**Exercise:** From the material below, list every line containing "heading".

**Available data:**
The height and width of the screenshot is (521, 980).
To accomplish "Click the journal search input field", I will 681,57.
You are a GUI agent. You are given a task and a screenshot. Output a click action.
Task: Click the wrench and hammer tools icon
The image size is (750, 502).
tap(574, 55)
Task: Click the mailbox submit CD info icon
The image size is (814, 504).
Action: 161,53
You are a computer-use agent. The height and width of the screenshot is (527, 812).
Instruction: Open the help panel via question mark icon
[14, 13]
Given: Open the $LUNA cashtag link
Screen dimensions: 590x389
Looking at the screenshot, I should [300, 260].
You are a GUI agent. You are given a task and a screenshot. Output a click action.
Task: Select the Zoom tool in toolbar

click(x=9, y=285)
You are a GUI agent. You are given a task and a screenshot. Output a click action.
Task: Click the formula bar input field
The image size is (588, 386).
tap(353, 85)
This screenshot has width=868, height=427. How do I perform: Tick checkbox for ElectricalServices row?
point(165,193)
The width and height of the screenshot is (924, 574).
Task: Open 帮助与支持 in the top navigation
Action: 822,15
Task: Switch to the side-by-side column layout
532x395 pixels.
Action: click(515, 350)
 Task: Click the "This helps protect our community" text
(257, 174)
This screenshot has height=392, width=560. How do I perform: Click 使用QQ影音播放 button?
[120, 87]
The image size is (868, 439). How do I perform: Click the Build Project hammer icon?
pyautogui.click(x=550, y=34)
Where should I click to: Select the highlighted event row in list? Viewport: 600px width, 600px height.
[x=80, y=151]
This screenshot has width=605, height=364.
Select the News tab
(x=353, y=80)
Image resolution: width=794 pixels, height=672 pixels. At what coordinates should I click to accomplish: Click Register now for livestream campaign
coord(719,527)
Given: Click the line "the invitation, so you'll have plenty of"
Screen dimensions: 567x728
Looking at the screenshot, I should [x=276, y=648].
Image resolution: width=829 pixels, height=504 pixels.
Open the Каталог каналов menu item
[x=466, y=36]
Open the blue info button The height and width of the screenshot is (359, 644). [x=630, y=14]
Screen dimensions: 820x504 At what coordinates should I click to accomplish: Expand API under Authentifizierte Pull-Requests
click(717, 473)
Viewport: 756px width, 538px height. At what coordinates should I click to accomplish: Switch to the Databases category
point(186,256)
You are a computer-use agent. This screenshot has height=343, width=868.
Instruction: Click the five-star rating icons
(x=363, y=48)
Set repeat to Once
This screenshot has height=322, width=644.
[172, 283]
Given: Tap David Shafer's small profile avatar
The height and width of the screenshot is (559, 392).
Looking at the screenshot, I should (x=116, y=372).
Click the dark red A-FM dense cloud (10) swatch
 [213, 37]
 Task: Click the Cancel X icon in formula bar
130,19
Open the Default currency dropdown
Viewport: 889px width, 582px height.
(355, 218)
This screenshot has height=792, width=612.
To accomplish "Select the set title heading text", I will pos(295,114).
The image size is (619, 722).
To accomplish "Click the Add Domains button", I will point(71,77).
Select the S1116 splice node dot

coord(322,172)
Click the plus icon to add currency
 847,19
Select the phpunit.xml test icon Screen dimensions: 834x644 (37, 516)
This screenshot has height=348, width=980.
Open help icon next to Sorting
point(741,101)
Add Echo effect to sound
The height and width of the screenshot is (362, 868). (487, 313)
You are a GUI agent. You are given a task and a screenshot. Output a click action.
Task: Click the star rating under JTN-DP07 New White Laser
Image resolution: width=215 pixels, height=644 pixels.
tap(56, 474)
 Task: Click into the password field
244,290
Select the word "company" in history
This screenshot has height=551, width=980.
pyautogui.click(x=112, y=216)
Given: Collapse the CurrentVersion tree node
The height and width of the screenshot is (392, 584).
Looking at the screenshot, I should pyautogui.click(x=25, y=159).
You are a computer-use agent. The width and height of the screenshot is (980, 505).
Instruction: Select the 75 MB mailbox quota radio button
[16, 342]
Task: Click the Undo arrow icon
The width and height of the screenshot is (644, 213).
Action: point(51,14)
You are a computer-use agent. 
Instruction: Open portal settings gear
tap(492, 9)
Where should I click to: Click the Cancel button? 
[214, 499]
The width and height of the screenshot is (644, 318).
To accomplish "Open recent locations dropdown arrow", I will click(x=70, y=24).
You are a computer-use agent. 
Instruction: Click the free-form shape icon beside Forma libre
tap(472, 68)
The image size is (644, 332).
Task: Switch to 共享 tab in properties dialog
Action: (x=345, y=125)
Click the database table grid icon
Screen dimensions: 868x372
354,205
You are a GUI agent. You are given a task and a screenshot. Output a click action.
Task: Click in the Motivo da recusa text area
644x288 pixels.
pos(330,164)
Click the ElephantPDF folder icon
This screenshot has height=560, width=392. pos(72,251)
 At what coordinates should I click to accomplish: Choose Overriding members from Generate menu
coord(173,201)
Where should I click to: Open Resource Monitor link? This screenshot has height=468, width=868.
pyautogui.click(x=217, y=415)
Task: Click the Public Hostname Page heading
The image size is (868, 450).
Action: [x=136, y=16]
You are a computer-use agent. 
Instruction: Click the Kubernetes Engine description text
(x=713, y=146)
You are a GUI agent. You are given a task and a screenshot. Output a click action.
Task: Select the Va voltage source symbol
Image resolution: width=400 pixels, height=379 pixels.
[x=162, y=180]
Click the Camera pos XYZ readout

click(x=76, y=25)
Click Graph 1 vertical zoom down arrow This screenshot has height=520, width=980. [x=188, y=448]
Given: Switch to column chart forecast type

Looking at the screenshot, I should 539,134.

**Answer space:**
To accomplish "Select the set title heading text", I will pos(295,114).
Task: Click the Public Hostname Page heading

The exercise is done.